--- Begin Quoted passage ---

Re: [PATCH for-next v3 7/9] mm/slab: introduce kfree_rcu_nolock()
From: hu.shengming
Date: Thu Jun 25 2026 - 21:54:20 EST
Harry wrote:
> On 6/24/26 6:22 PM, hu.shengming@xxxxxxxxxx wrote:
> > Harry wrote:
> >> Currently, k[v]free_rcu() cannot be called in unknown context since
> >> it could lead to a deadlock when called in the middle of k[v]free_rcu().
> >>
> >> Make users' lives easier by introducing kfree_rcu_nolock() variant,
> >> now that kfree_rcu_sheaf() is available on PREEMPT_RT and
> >> __kfree_rcu_sheaf() handles unknown context.
> >>
> >> Unlike k[v]free_rcu(), kfree_rcu_nolock() does not fall back to
> >> the kvfree_rcu batching when the sheaves path fails, and falls back to
> >> defer_kfree_rcu() instead. In most cases, the sheaves path is expected
> >> to succeed and it's unnecessary to add complexity to the existing
> >> kvfree_rcu batching.
> >>
> >> Since defer_kfree_rcu() can be called on caches without sheaves, move
> >> deferred_work_barrier() and rcu_barrier() outside the branch in
> >> kvfree_rcu_barrier_on_cache().
> >>
> >> Signed-off-by: Harry Yoo (Oracle) <harry@xxxxxxxxxx>
> >
> > Hi Harry,
> >
> > Thanks for the series. These patches fill a clear functional gap in the
> > existing free APIs by adding an RCU-deferred free interface for contexts
> > where kfree_rcu() cannot safely be used.
>
> Thanks for looking into this, Shengming.
Happy to review. :)
> >> ---
> >> include/linux/rcupdate.h | 12 ++++++++++++
> >> mm/slab.h | 1 +
> >> mm/slab_common.c | 22 ++++++++++++++++++++--
> >> mm/slub.c | 23 ++++++++++++++++++++++-
> >> 4 files changed, 55 insertions(+), 3 deletions(-)
> >>
> >> diff --git a/mm/slab_common.c b/mm/slab_common.c
> >> index 807924a94fb0..5a39e6225160 100644
> >> --- a/mm/slab_common.c
> >> +++ b/mm/slab_common.c
> >> @@ -1263,6 +1263,23 @@ EXPORT_TRACEPOINT_SYMBOL(kmem_cache_alloc);
> >> EXPORT_TRACEPOINT_SYMBOL(kfree);
> >> EXPORT_TRACEPOINT_SYMBOL(kmem_cache_free);
> >>
> >> +void kfree_call_rcu_nolock(struct rcu_head *head, void *ptr)

--- End Quoted passage ---
--- Begin Available data ---

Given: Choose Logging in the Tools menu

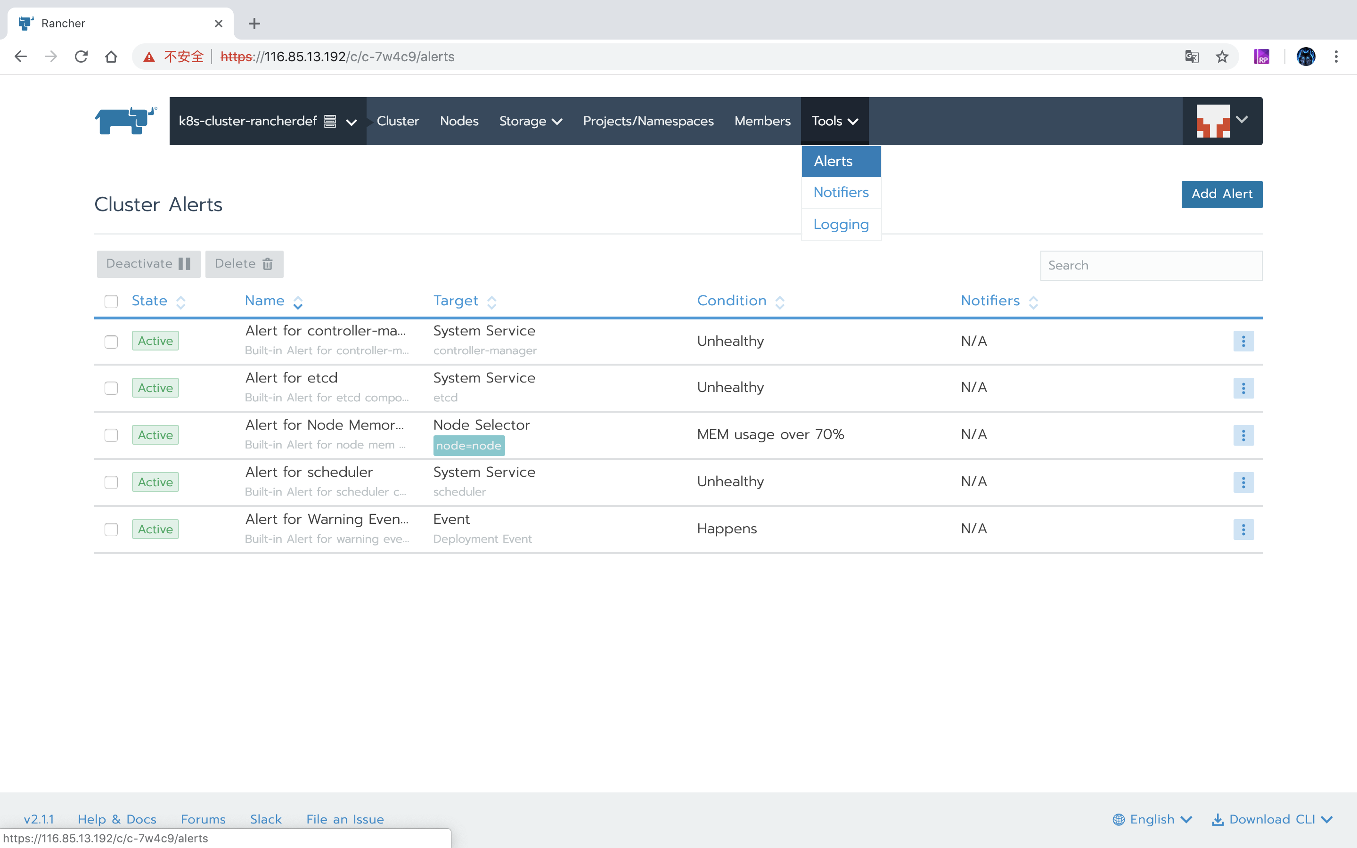Looking at the screenshot, I should click(x=841, y=224).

--- End Available data ---

■ **Parts of the exercise**
[A] Answer these from the kfree_rcu_nolock() patch email:
(i) What does kfree_rcu_nolock() fall back to when the sheaves path fails?
(ii) According to the diffstat, how many files are changed, and how many insertions and deletions are there?
(iii) Which two calls are moved outside the branch in kvfree_rcu_barrier_on_cache()?
[B] List every file path named in the diffstat of the kfree_rcu_nolock() patch email.
[C] Reproduce the kfree_rcu_nolock() patch email starting at "Re: [PATCH for-next" and ending at "middle of k[v]free_rcu().".

■ **The replies**
[A]
(i) defer_kfree_rcu()
(ii) 4 files changed, with 55 insertions and 3 deletions
(iii) deferred_work_barrier() and rcu_barrier()

[B]
include/linux/rcupdate.h
mm/slab.h
mm/slab_common.c
mm/slub.c

[C]
Re: [PATCH for-next v3 7/9] mm/slab: introduce kfree_rcu_nolock()
From: hu.shengming
Date: Thu Jun 25 2026 - 21:54:20 EST
Harry wrote:
> On 6/24/26 6:22 PM, hu.shengming@xxxxxxxxxx wrote:
> > Harry wrote:
> >> Currently, k[v]free_rcu() cannot be called in unknown context since
> >> it could lead to a deadlock when called in the middle of k[v]free_rcu().